While designing android chat application several classes were creates with use of Kotlin delegates. These classes are often used and passed between classes; so, I would like to ask you about memory usage of having such structure of classes on an example of one such case.
Concrete class ImageMessage that uses Kotlin delegates:
open class ImageMessage(
image: AppImage,
val timestamp: Long
) : AppImage by image
This is AppImage interface used in ImageMessage:
interface AppImage {
var firebaseStorageUrl: String
val image: Bitmap
}
In the chat application 2 collections are present: one is list of anonymous objects that implement AppImage, and the other is list of ImageMessages that were created with help of the anonymous classes.
Kinda like this:
val image = object : AppImage{...}
imagesList.add(image)
val imageMessage = ImageMessage(image, System.currentTimeInMillis())
imageMessageList.add(imageMessage)
Question: does this implementation results in 2 bitmap images stored or there is one bitmap object linked twice? Seeing new for me delegates syntax makes me hesitate while answering the question; so, I ask Your help!
Take a look when decomplied it to Java. First, ImageMessage implements AppImage and override method getFirebaseStorageUrl
and getImage
return value depend on AppImage image
. So it means only one instance of Bitmap will be created and get through image instance.

• _WHAT YOU NEED TO DO_
1. Quote every line of code in the Kotlin delegates text that begins with the keyword val or var.
2. Answer these questions from the Kotlin delegates text:
(a) What type is the image property declared with in the AppImage interface?
(b) Which two methods does ImageMessage override once it is decompiled to Java?
(c) What is passed as the second argument when imageMessage is created?
The entries that come next have no connection to the Kotlin delegates text.

• _RECORDED DATA_
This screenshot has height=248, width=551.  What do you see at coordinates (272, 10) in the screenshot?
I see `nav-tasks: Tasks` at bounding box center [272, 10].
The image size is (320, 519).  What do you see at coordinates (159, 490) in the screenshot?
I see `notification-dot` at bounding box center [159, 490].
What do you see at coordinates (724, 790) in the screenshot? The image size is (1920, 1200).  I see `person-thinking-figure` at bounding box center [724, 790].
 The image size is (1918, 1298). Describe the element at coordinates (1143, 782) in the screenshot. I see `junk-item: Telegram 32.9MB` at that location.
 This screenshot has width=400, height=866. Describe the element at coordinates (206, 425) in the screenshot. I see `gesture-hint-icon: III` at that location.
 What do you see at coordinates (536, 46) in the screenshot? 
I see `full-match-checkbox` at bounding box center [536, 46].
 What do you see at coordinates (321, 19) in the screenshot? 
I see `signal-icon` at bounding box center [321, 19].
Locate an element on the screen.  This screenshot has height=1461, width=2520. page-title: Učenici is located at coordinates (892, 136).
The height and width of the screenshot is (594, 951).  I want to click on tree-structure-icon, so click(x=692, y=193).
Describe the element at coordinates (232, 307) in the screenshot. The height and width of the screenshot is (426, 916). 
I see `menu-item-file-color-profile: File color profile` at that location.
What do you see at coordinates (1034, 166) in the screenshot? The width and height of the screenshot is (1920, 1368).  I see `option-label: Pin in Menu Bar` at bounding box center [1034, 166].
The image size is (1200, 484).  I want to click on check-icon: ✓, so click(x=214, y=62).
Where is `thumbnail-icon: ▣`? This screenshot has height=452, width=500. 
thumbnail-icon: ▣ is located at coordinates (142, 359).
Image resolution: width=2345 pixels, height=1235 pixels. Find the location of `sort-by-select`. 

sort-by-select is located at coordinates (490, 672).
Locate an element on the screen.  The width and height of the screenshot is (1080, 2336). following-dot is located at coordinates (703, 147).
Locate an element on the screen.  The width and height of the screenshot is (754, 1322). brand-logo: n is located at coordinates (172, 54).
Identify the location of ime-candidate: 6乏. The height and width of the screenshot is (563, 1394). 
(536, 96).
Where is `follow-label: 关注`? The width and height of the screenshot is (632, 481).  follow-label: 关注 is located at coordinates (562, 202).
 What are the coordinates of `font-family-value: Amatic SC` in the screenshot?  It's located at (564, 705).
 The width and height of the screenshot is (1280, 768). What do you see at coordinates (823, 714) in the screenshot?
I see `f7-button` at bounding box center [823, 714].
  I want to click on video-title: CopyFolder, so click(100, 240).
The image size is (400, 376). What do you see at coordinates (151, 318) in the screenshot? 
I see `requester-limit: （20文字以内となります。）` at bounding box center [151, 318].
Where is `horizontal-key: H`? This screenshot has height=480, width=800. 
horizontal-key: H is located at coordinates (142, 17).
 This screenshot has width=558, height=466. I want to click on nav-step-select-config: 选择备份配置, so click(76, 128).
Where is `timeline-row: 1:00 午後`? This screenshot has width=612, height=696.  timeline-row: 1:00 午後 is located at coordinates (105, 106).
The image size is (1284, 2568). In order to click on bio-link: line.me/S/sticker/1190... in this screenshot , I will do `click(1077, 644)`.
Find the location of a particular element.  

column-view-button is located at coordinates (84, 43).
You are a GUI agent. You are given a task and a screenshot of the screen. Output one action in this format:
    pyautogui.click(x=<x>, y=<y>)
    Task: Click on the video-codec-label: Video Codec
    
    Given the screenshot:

• _OUTPUTS IN ORDER_
1.
val timestamp: Long
var firebaseStorageUrl: String
val image: Bitmap
val image = object : AppImage{...}
val imageMessage = ImageMessage(image, System.currentTimeInMillis())

2.
(a) Bitmap
(b) getFirebaseStorageUrl and getImage
(c) System.currentTimeInMillis()